Review Roundup: MORGXN, Bonnie and the Mere Mortals, Pinc Louds
This week's album review roundup features pastoral fantasies, gothic honky-tonk poptimism, and raucous punk creativity.
There are so many great albums, and never enough time! In this feature, editor Rachel Cholst celebrates some of the best queer country EPs and albums you may have missed!
MORGXN – HEARTLAND: PART II
MORGXN delivers a soulful return to his happy place on Heartland: Part II. If Part I explored all the ways MORGXN has found home, part II delves into his past. MORGXN's sensitive performance gives his explorations into rejection, religious trauma, and grief a reassuring depth. His duet with Langhorne Slim, "Every Beginning," serves as the project's cornerstone: this is a song about all the ups and downs that come out of a life lived with taking risks and a determination to be free.
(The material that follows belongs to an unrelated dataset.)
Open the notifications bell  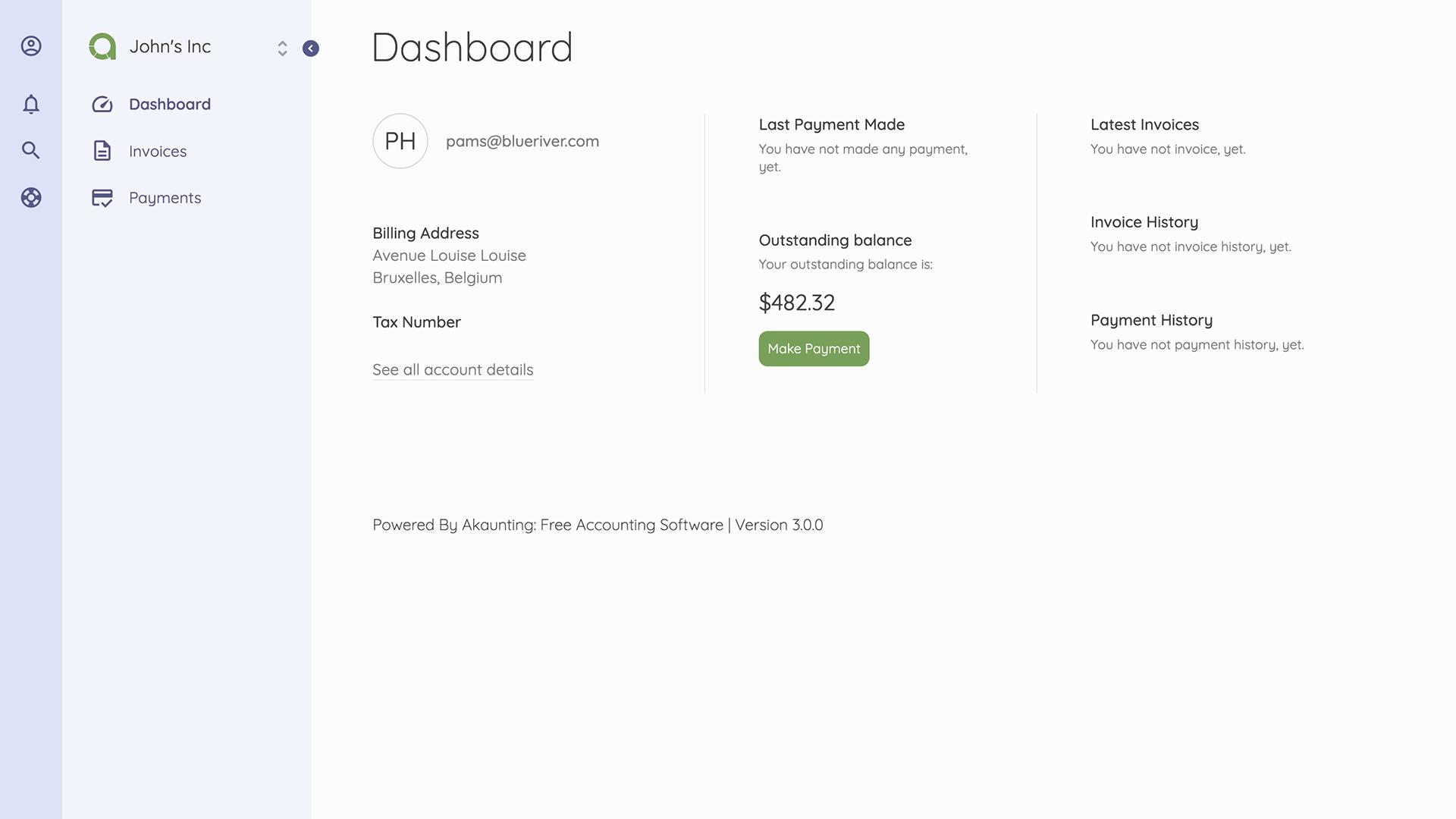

Bonnie and the Mere Mortals – Take Me to the Moon
Bonnie and the Mere Mortals hit cruising altitude quickly on Take Me to the Moon. The album kicks off with a gothic swagger on "Wildfires" that can never quit hide the band's good nature. There's plenty of heartbreak here – it is country music, after all. Once the album slows down for a series of gothic torch songs like the title track, we can see that they're just as good at kicking dirt as they are at waltzing a hole in the floor. Yet Bonnie and the Mere Mortals have a cheerful brightness that can never quite be beaten down – not out of defiance, per se, but out of a warm optimism that things will in fact get better.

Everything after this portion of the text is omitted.